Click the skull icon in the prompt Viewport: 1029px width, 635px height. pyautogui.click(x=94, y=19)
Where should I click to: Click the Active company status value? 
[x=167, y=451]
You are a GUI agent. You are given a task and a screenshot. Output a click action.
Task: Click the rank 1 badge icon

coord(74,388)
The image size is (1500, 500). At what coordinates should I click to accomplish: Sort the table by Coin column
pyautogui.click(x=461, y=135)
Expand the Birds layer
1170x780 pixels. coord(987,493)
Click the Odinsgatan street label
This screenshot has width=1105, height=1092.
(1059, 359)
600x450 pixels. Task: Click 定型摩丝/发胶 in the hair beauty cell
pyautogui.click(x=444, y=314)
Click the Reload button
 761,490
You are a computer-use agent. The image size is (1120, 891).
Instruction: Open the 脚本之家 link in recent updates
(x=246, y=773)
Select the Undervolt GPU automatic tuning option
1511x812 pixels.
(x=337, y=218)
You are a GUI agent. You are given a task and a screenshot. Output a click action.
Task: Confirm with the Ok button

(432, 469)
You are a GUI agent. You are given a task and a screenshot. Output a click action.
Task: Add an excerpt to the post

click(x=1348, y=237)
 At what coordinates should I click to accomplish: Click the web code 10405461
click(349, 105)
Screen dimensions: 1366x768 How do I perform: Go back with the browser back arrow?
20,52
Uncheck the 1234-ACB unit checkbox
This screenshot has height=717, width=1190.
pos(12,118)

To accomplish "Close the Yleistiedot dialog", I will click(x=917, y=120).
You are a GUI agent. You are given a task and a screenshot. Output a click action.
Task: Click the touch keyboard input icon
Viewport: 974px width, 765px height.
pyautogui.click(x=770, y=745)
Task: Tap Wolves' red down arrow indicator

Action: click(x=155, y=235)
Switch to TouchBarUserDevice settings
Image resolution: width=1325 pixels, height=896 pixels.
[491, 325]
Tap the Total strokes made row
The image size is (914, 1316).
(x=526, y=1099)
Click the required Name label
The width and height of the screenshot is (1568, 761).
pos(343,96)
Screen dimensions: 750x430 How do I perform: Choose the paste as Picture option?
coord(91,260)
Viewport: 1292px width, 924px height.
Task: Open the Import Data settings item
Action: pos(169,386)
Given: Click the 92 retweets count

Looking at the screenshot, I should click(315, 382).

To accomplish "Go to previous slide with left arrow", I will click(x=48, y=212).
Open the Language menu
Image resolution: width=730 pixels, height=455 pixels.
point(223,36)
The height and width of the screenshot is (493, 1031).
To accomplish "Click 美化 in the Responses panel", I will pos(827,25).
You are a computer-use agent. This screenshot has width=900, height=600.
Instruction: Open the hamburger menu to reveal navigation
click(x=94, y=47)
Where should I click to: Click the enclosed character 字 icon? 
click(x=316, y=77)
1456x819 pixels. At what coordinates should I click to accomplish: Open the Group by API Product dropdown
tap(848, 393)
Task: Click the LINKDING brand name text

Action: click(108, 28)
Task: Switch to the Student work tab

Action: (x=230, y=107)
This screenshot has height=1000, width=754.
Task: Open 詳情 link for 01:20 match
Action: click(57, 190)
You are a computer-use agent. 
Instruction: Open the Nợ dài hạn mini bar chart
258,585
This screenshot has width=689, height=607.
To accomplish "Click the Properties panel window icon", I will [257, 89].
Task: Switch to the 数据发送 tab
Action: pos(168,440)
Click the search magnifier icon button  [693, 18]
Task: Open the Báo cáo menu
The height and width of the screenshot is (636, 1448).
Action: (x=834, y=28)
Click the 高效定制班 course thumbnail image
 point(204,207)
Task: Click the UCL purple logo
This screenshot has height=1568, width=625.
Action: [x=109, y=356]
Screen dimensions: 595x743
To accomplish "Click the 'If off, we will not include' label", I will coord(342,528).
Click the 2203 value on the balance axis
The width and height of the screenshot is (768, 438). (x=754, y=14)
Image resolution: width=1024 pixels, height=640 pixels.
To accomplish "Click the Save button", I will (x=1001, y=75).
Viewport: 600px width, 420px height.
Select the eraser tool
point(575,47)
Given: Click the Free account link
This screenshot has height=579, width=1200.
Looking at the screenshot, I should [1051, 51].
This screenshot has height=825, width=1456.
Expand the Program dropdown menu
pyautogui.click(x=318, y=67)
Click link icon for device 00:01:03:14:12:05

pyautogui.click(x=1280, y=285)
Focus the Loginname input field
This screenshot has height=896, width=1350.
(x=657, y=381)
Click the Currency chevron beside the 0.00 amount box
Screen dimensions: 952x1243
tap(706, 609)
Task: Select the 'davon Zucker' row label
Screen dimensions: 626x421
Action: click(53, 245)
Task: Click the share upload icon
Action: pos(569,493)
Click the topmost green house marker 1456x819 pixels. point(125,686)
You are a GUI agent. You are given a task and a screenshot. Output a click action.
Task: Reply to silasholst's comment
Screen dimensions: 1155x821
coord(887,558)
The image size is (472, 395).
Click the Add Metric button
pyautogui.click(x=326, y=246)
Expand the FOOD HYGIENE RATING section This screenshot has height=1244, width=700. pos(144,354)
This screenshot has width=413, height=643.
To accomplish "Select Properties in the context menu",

:::

A verbatim copy of all the records is required. Write it out in full.

Click the skull icon in the prompt Viewport: 1029px width, 635px height. pyautogui.click(x=94, y=19)
Where should I click to: Click the Active company status value? 
[x=167, y=451]
You are a GUI agent. You are given a task and a screenshot. Output a click action.
Task: Click the rank 1 badge icon

coord(74,388)
The image size is (1500, 500). At what coordinates should I click to accomplish: Sort the table by Coin column
pyautogui.click(x=461, y=135)
Expand the Birds layer
1170x780 pixels. coord(987,493)
Click the Odinsgatan street label
This screenshot has width=1105, height=1092.
(1059, 359)
600x450 pixels. Task: Click 定型摩丝/发胶 in the hair beauty cell
pyautogui.click(x=444, y=314)
Click the Reload button
 761,490
You are a computer-use agent. The image size is (1120, 891).
Instruction: Open the 脚本之家 link in recent updates
(x=246, y=773)
Select the Undervolt GPU automatic tuning option
1511x812 pixels.
(x=337, y=218)
You are a GUI agent. You are given a task and a screenshot. Output a click action.
Task: Confirm with the Ok button

(432, 469)
You are a GUI agent. You are given a task and a screenshot. Output a click action.
Task: Add an excerpt to the post

click(x=1348, y=237)
 At what coordinates should I click to accomplish: Click the web code 10405461
click(349, 105)
Screen dimensions: 1366x768 How do I perform: Go back with the browser back arrow?
20,52
Uncheck the 1234-ACB unit checkbox
This screenshot has height=717, width=1190.
pos(12,118)

To accomplish "Close the Yleistiedot dialog", I will click(x=917, y=120).
You are a GUI agent. You are given a task and a screenshot. Output a click action.
Task: Click the touch keyboard input icon
Viewport: 974px width, 765px height.
pyautogui.click(x=770, y=745)
Task: Tap Wolves' red down arrow indicator

Action: click(x=155, y=235)
Switch to TouchBarUserDevice settings
Image resolution: width=1325 pixels, height=896 pixels.
[491, 325]
Tap the Total strokes made row
The image size is (914, 1316).
(x=526, y=1099)
Click the required Name label
The width and height of the screenshot is (1568, 761).
pos(343,96)
Screen dimensions: 750x430 How do I perform: Choose the paste as Picture option?
coord(91,260)
Viewport: 1292px width, 924px height.
Task: Open the Import Data settings item
Action: pos(169,386)
Given: Click the 92 retweets count

Looking at the screenshot, I should click(315, 382).

To accomplish "Go to previous slide with left arrow", I will click(x=48, y=212).
Open the Language menu
Image resolution: width=730 pixels, height=455 pixels.
point(223,36)
The height and width of the screenshot is (493, 1031).
To accomplish "Click 美化 in the Responses panel", I will pos(827,25).
You are a computer-use agent. This screenshot has width=900, height=600.
Instruction: Open the hamburger menu to reveal navigation
click(x=94, y=47)
Where should I click to: Click the enclosed character 字 icon? 
click(x=316, y=77)
1456x819 pixels. At what coordinates should I click to accomplish: Open the Group by API Product dropdown
tap(848, 393)
Task: Click the LINKDING brand name text

Action: click(108, 28)
Task: Switch to the Student work tab

Action: (x=230, y=107)
This screenshot has height=1000, width=754.
Task: Open 詳情 link for 01:20 match
Action: click(57, 190)
You are a computer-use agent. 
Instruction: Open the Nợ dài hạn mini bar chart
258,585
This screenshot has width=689, height=607.
To accomplish "Click the Properties panel window icon", I will [257, 89].
Task: Switch to the 数据发送 tab
Action: pos(168,440)
Click the search magnifier icon button  [693, 18]
Task: Open the Báo cáo menu
The height and width of the screenshot is (636, 1448).
Action: (x=834, y=28)
Click the 高效定制班 course thumbnail image
 point(204,207)
Task: Click the UCL purple logo
This screenshot has height=1568, width=625.
Action: [x=109, y=356]
Screen dimensions: 595x743
To accomplish "Click the 'If off, we will not include' label", I will coord(342,528).
Click the 2203 value on the balance axis
The width and height of the screenshot is (768, 438). (x=754, y=14)
Image resolution: width=1024 pixels, height=640 pixels.
To accomplish "Click the Save button", I will (x=1001, y=75).
Viewport: 600px width, 420px height.
Select the eraser tool
point(575,47)
Given: Click the Free account link
This screenshot has height=579, width=1200.
Looking at the screenshot, I should [1051, 51].
This screenshot has height=825, width=1456.
Expand the Program dropdown menu
pyautogui.click(x=318, y=67)
Click link icon for device 00:01:03:14:12:05

pyautogui.click(x=1280, y=285)
Focus the Loginname input field
This screenshot has height=896, width=1350.
(x=657, y=381)
Click the Currency chevron beside the 0.00 amount box
Screen dimensions: 952x1243
tap(706, 609)
Task: Select the 'davon Zucker' row label
Screen dimensions: 626x421
Action: click(53, 245)
Task: Click the share upload icon
Action: pos(569,493)
Click the topmost green house marker 1456x819 pixels. point(125,686)
You are a GUI agent. You are given a task and a screenshot. Output a click action.
Task: Reply to silasholst's comment
Screen dimensions: 1155x821
coord(887,558)
The image size is (472, 395).
Click the Add Metric button
pyautogui.click(x=326, y=246)
Expand the FOOD HYGIENE RATING section This screenshot has height=1244, width=700. pos(144,354)
This screenshot has width=413, height=643.
To accomplish "Select Properties in the context menu",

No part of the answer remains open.